A noter qu'à Blanc-Misseron (Quiévrechain), la fonderie Ruelle, transformé en fabrique de munitions sera le théâtre d'une explosion le 1er juin 1918. Voir sur ce blog : Explosion à Quièvrechain

 


 

     Publication du 5 octobre 1916, des blessés à Anzin : la gazette pousse le souci du détail en citant pour chaque victime les membres de sa famille proche qui sont au front, ou prisonniers.

A ANZIN (Nord)

Le 2 Août 1916

  • LENNE Eugène, 19 ans, grièvement blessé. (Son père, Lenne Eugène, 43 ans, est soldat au 127e régimenet d'infanterie ; un oncle, Moriamoz [sic mais plus probablement Moriamez] Henri, est prisonnier de guerre ; un deuxième oncle, Moriamoz (sic) Léon est soldat au 127e régiment d'infanterie.)

  • LEGRAND Georges, 19 ans, grièvement blessé. (Son frère, Legrand Alfred, 28 ans, est soldat au 127e régiment d'infanterie.)

  • La femme PREAT Désirée, 57 ans, grièvement blessée. (Son fils, Preat Léon, 27 ans, est soldat au 40e régiment d'artillerie.)

  • CARLIN Noël, 55 ans, grièvement blessé. (A deux fils et un gendre dans l'armée française : Carlin François, 25 ans, Carlin Noël, 24 ans, tous deux soldats au 1er régiment d'infanterie, en garnison à Commercy ; son gendre Duchesne, 24 ans, est soldat au 127e régiment d'infanterie.)
  • DERBANNE Alexandre, 14 ans, grièvement blessé. (A un frère, Derbanne Henri, 22ans, soldat au 43e régiment d'infanterie ; un oncle, Godeau Clémence; 40 ans,soldat au 127e régiment d'infanterie et prisonnier de guerre.)

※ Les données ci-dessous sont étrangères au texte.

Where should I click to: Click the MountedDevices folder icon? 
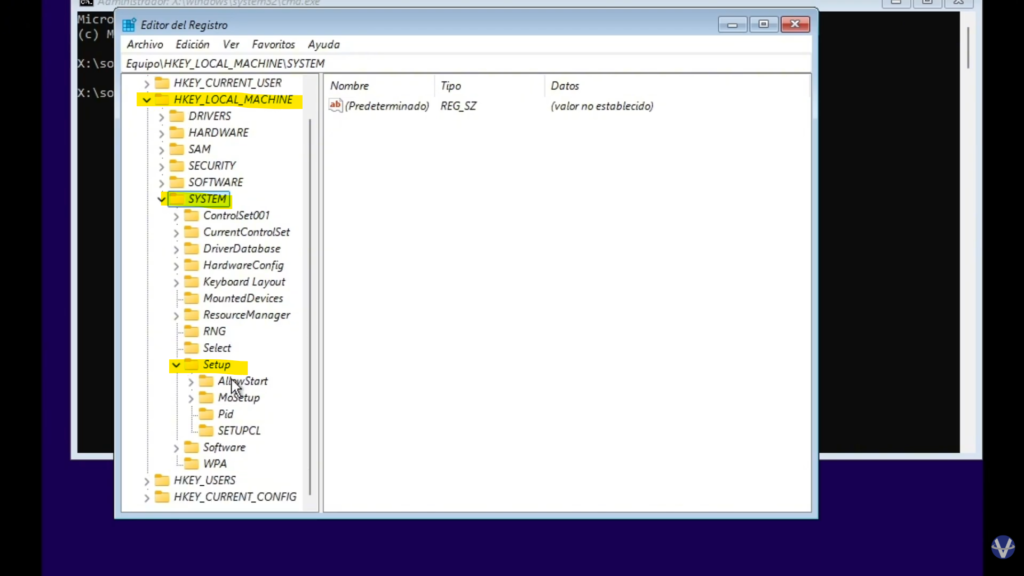point(192,299)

  • MARCHAND Gaston, 14 ans, légèrement blessé. (un de ses frères, Marchand Julien, 25 ans, est dans une colonne du train ; un deuxième frère, Marchand Emile, 19 ans ½ , est prisonnier civil ; un troisième frère, Marchand Henri, est soldat au 127e régiment d'infanterie ; son beau frère, Marianny Emile, 33 ans, est soldat au 91e régiment d'infanterie, en garnison à Mézières ; son oncle, Leuleu Félicien, 40 ans, soldat au 327e régiment d'infanterie, apparemment prisonnier de guerre au camp de Friedrichsfeld.)
  • TOMBA Hocine, 15 ans, légèrement blessé.
  • AVORTE Jules, 13 ans, légèrement blessé. (A un oncle qui est soldat dans un régiment d'infanterie en garnison à Nancy.)

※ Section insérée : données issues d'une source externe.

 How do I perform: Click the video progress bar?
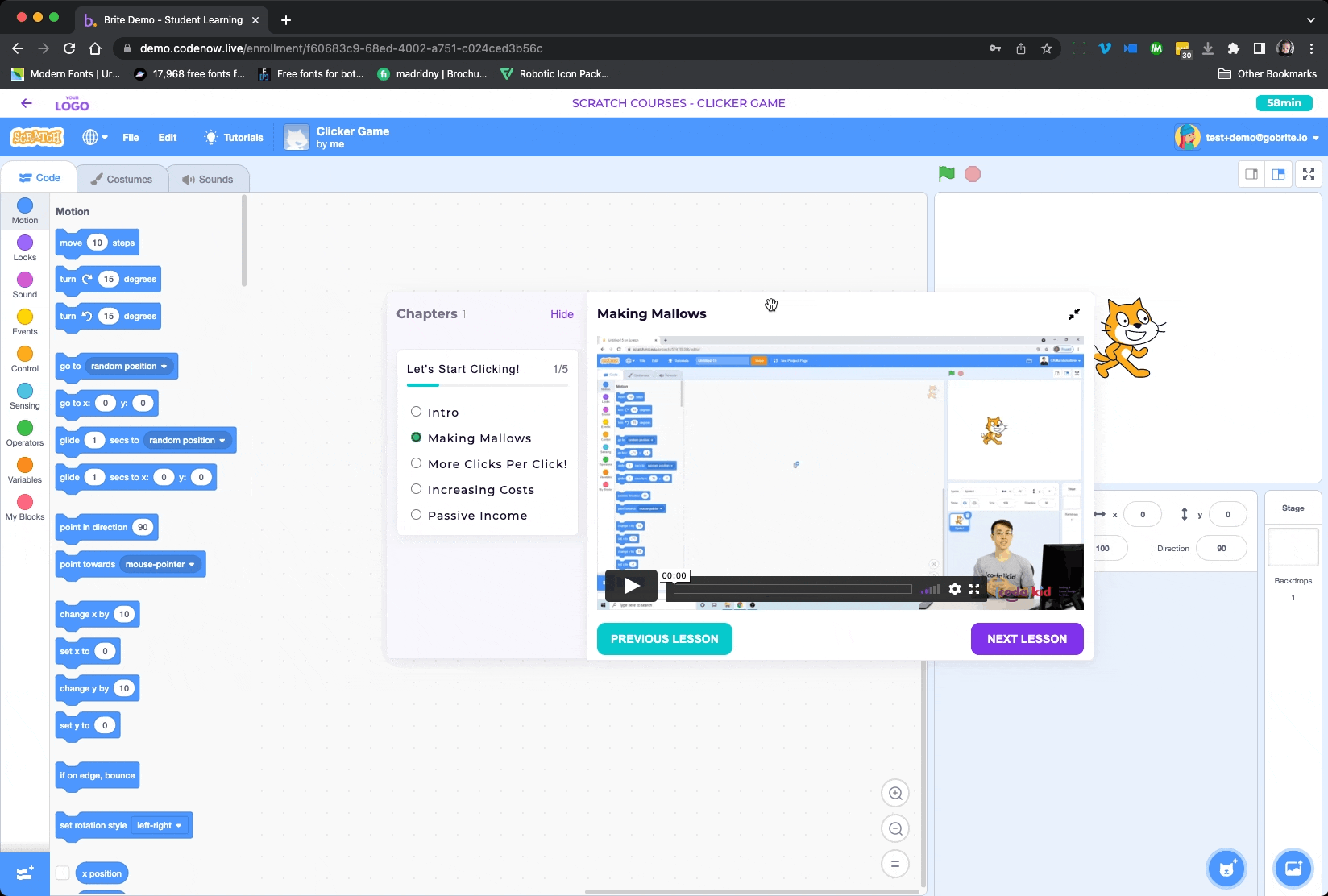792,589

     Les renseignements, qui, vu certaines imprécisions, semblent avoir été donné par les familles, mettent en évidence - pour nous qui les lisons 100 ans plus tard - l'implication des familles dans la guerre, et reposent la question de l'information dans les territoires occupés, question à laquelle répond très partiellement la Gazette des Ardennes, (notamment avec les listes de prisonniers), même si le but est multiple dans un journal émis par l'occupant.

 Voir le sujet sur la Gazette des Ardennes dans ce blog.

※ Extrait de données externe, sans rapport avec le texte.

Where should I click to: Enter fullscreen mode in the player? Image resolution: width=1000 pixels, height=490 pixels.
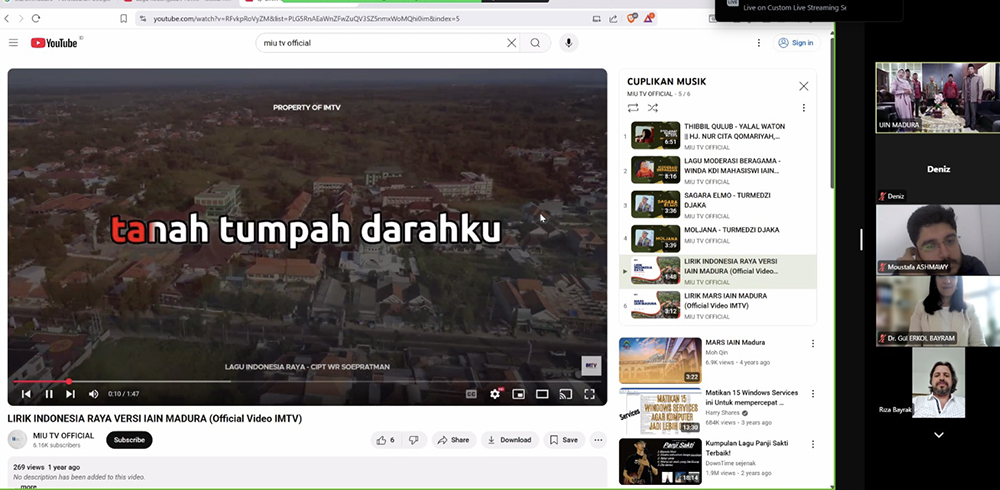pyautogui.click(x=589, y=394)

     La cause exacte n'est pas indiquée, mais Anzin étant situé loin du front, il est plus que probable que ce soit un bombardement aérien.

 


A SAINT-AMAND-LES-EAUX (Nord)

le 17 octobre 1916

 

  • QUESNOY Louis, 68 ans, tué. (Il avait un gendre, M. Flour, soldat dans l'armée française.)

  • HOUZÉ Émile, 33 ans, tué. (Il avait un frère soldat dans l'armée française.)

  • BRUON Edouard, 39 ans tué.

  • VERGIN Pierre, 50 ans, tué.

  • La femme VERGIN-MARCHAND Pauline, 42 ans, légèrement blessée.

  • La femme CHALANT-EDOUARD, 49 ans, légèrement blessée.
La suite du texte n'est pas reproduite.